表2 A组和B组患者近期疗效(患者出院前评估)
2.2 随访结果
本组183例,随访133例,随访率72.7%,A组71例,B组62例。随访时间6~48个月,A组平均(16±6.7)个月,B组平均(17.8±9.5)个月。2组随访患者入组年龄、男女比例、病变类型、双下肢周径差及随访时间等比较差异均无统计学意义(P>0.05),见表3。复诊时采用B超或静脉造影检查。A组支架内阻塞2例,4例经腔内治疗后血流恢复通畅。B组支架阻塞3例,2例经腔内治疗后血流恢复通畅。2组在肢体肿胀程度、静脉通畅评分及PTS发生率方面无统计学差异(P>0.05),见表4。
3 讨论
急性DVT的基础治疗是抗凝,但抗凝治疗只能防止血栓蔓延,不能消除已存在的血栓。急性DVT的治疗目标包括阻止血栓的进展、防止血栓脱落致肺栓塞的发生、减少DVT的复发、防止下肢血栓后综合征的发生。近年来导管溶栓治疗DVT取得了较好的疗效,能够清除血栓,保护静脉瓣膜功能,进而防止血栓后综合征。CaVent实验认为导管溶栓组6个月随访中64%患者髂股静脉通畅,静脉阻塞发生率20%,均优于单纯抗凝治疗[2];Egypt实验显示经导管溶栓组6个月后72%患者髂股静脉通畅,72%静脉瓣膜功能正常均优于单纯抗凝[3]。
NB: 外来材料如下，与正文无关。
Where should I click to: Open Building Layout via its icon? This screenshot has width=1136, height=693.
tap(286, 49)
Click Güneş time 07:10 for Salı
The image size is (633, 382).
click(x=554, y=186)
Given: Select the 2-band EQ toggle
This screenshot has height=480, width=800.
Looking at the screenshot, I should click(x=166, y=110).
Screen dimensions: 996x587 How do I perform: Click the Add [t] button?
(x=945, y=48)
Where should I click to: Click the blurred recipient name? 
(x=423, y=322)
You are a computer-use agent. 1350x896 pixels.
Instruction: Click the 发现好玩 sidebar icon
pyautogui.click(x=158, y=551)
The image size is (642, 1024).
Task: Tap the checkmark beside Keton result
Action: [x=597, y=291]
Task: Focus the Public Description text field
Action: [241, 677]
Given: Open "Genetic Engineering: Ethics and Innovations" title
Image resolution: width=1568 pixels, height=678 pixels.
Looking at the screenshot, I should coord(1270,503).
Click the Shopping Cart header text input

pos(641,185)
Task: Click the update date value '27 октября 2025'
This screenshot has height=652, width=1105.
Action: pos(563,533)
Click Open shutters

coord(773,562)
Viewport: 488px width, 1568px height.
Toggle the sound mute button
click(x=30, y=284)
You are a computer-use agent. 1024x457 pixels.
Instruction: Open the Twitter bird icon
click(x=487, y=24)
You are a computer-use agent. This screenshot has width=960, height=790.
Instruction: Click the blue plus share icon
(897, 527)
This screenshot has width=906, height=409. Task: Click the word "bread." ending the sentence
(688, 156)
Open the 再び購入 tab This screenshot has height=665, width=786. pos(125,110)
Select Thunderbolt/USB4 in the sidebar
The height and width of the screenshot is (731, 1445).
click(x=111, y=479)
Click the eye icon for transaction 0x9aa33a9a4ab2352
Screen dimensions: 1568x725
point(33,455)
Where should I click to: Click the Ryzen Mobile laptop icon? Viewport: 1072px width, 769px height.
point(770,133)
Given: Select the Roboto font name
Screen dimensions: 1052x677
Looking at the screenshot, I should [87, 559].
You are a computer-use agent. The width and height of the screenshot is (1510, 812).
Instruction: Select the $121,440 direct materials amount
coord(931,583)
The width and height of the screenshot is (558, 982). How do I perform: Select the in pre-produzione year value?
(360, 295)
但该技术仍有缺点,如溶栓时间长,延长了血栓与管壁间的炎症反应时间、溶栓药物用量大、有一定的出血并发症如脑出血、膀胱出血等[4-6]。
表3 A组和B组随访患者的一般资料
表4 A组和B组患者远期疗效
近年来有文献报道将机械清除血栓与导管溶栓技术结合起来治疗DVT,取得较好疗效[5,7],其中吸栓术简单、快捷、易学,价格低廉。可以快速的减少血栓体量,减少溶栓药物用量和时间。本组结果显示B组患者溶栓时间、用量明显低于A组,差异有统计学意义,同时也减少溶栓管造影的次数和手术花费。对于血栓进展快或股青肿的患者[8]、抗凝溶栓禁忌患者吸栓术可以作为一线治疗。如今,新的血栓清除器械出现会给该疾病的治疗带来新的选择,如Angiojet、Straub等,但此类器械价格昂贵,操作过程相对复杂。简单有效的经导管吸栓法仍是处理该疾病时可以选择的方法之一,尤其在基层医院可以得到推广。在治疗过程中对B组患者采用球囊浸渍技术,即先予球囊在血栓内扩张,再抽吸血栓,可以松解血栓,使得血栓更容易被抽吸,也会增强其后的置管溶栓效果。
单纯经导管吸栓治疗急性DVT也存在不足,首先不能完全清除血栓,有肺栓塞发生的风险,在吸栓的操作过程中会造成潜在的静脉和瓣膜的损伤,本组患者中虽然没有出现血管破裂的严重并发症,但不能排除损伤瓣膜的情况,在操作过程中在保持持续负压后退指引导管,避免指引导管来回反复抽吸,减少损伤瓣膜的可能,目前对于相关的并发症缺乏前瞻性的研究。另外在吸栓的过程中会造成血液的流失,术后血红蛋白的低下,有发生贫血的可能。术中应把握好手术操作时间,不必追求图像的完美,吸栓的目的在于尽量减少血栓体量,而不是完全清除血栓。
对于是否术前常规置入滤器,尚有争议。ACCP指南中提出下腔静脉滤器可以预防和减少肺栓塞的发生,对于急性DVT拟行导管溶栓或手术取栓等血栓清除术者可以考虑置入下腔静脉滤器[9]。本研究采用了在滤器保护下行导管溶栓和吸栓术,对于滤器的选择,选用了可回收滤器,术后多数血栓清除干净的患者取出滤器,共取出滤器169枚。尽可能避免滤器长期留置体内引起的相关并发症。
综上,CDT联合吸栓治疗DVT是安全有效的治疗方法,具有手术花费少,治疗时间短,减少溶栓药物用量等优点。本研究是回顾性研究,样本量少,特别是对相关并发症的研究尚需病例资料的累积。